SHORT TASK A:
Print the part of the passage on predications and meta-calls below that begins at the words "These have the form call" and stops after the words "and will succeed.".
SHORT TASK B:
Carry on the passage on predications and meta-calls below from the point where it stops.

These comprise predications, negated predications and meta-calls.

3.10.3.1 Predications

These are atoms that are names of no argument defined relations or compound terms with functors that are the names of primitive or program defined relations with argument types consistent with the relation’s declared type. A compound term with a functor that is an expression of relation type consistent with the argument types of the compound term is also a predication, this includes the case where the functor is a variable. The compiler will also check that all varibles of any argument term of the predication that must be ground will have have been given ground values by the time the predication needs to be evaluated.

3.10.3.2 Negated Predications

These have the form not Cond where Cond is a predication. The compiler will check that any arguments of the predication Cond that need to be ground will have ground bindings for all their variables before the not is evaluated. All other arguments must also be ground values by the time the condition is evaluated, or they must be anonymous underscore variables.

not Cond is deemed to have been inferred if, and only if, a complete search of the tree of alternatve possible inferences of Cond fails to find a proof. It is the so-called negation-as-failure. It is a sound rule of inference on certain assumptions regarding the completeness of the relation definitions used in the exploration of the possible proofs of Cond and on the assumption that different data terms (after being normalised in the case os sets) denote different values.

3.10.3.3 Meta-calls

These have the form call Var where Var is of type relcall. relcall is the system type comprising all terms that denote type correct calls to primitive or program defined relations. The meta call call Var succeeds providing the relation call denoted by the relcall value of Var at the time of evaluation has all its input arguments ground and will succeed.

RECORDED DATA:
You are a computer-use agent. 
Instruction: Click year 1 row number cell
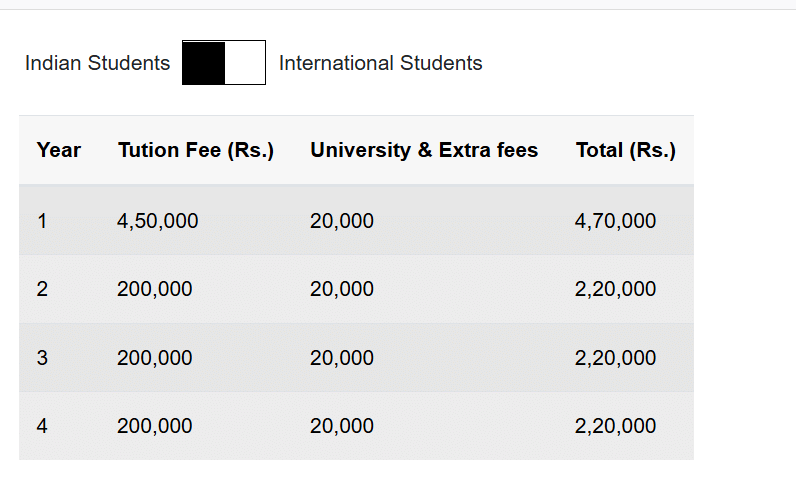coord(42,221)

...

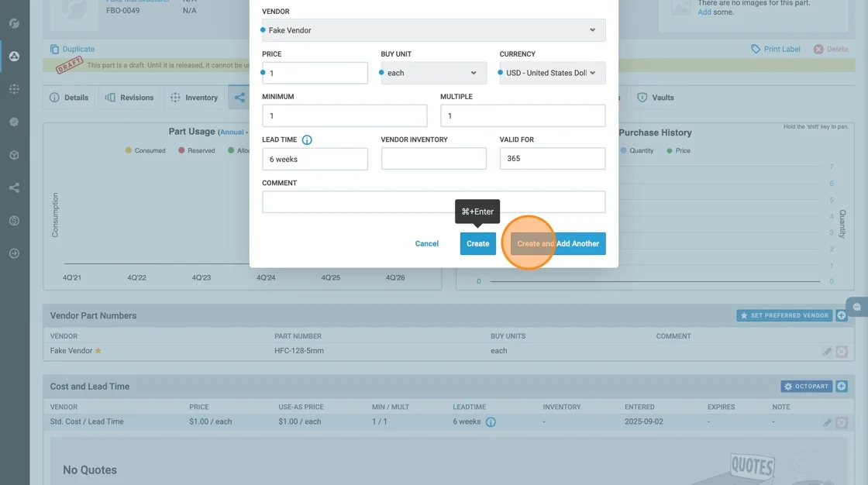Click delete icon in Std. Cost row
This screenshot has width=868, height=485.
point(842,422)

TASK ANSWER A:
These have the form call Var where Var is of type relcall. relcall is the system type comprising all terms that denote type correct calls to primitive or program defined relations. The meta call call Var succeeds providing the relation call denoted by the relcall value of Var at the time of evaluation has all its input arguments ground and will succeed.

TASK ANSWER B:
3.10.3.4 Complex Conditions

not Predication

Negation. If Predication is inferable then fail else succeed. At the time of call all non-underscore variables appearing in Predication must have ground values. This constraint is checked by the QuLog type/mode checker.

The functor of the predication must either be given or be a variable with known moded type so that the compiler can check that the call is type correct and that any arguments that need to be ground will have ground bindings before the not is evaluated. The only variables that need not already have ground bindings are underscore variables. None of these can be in ! argument positions of the called relation.

once (SimpleConj)

Find first solution to SimpleConj and discard any alternative choices. If SimpleConj is just a predication the brackets are not needed.

once cannot be used inside a SimpleConj. It may only be used in an interpreter query or in the conjunctive body of a relation rule.

call Variable

call V

V is a variable which has type term but V must have appeared in a preceding relcall(V) condition of the conjunction in which the call appears. This is a special system type test that succeeds only if V is bound to a compound term in which the functor is the name P of a system or program defined relation and the types and groundedness of the arguments of the compound term satisfy one of the alternative moded types for P.

| ?? Call = `child_of@[C,peter] & relcall(Call) & call Call

Of course, in this case the entire query could be expressed more simply as

| ?? child_of(C,peter)

@ is the QuLog primitive function for constructing a simple compound term from an atom, which is the functor name, and a list of terms that are the arguments of the compund term, in order.

call Predication is allowed but is an unnecessary use of call. It can be simplfied to Predication

forall UVars (exists EVars1 SimpleConj1 => exists EVars2 SimpleConj2)

If, for all bindings of variables in UVars that make exists EVars1 SimpleConj1 inferable, exists EVars2 SimpleConj2 is also inferable, then the forall succeeds, otherwise it fails.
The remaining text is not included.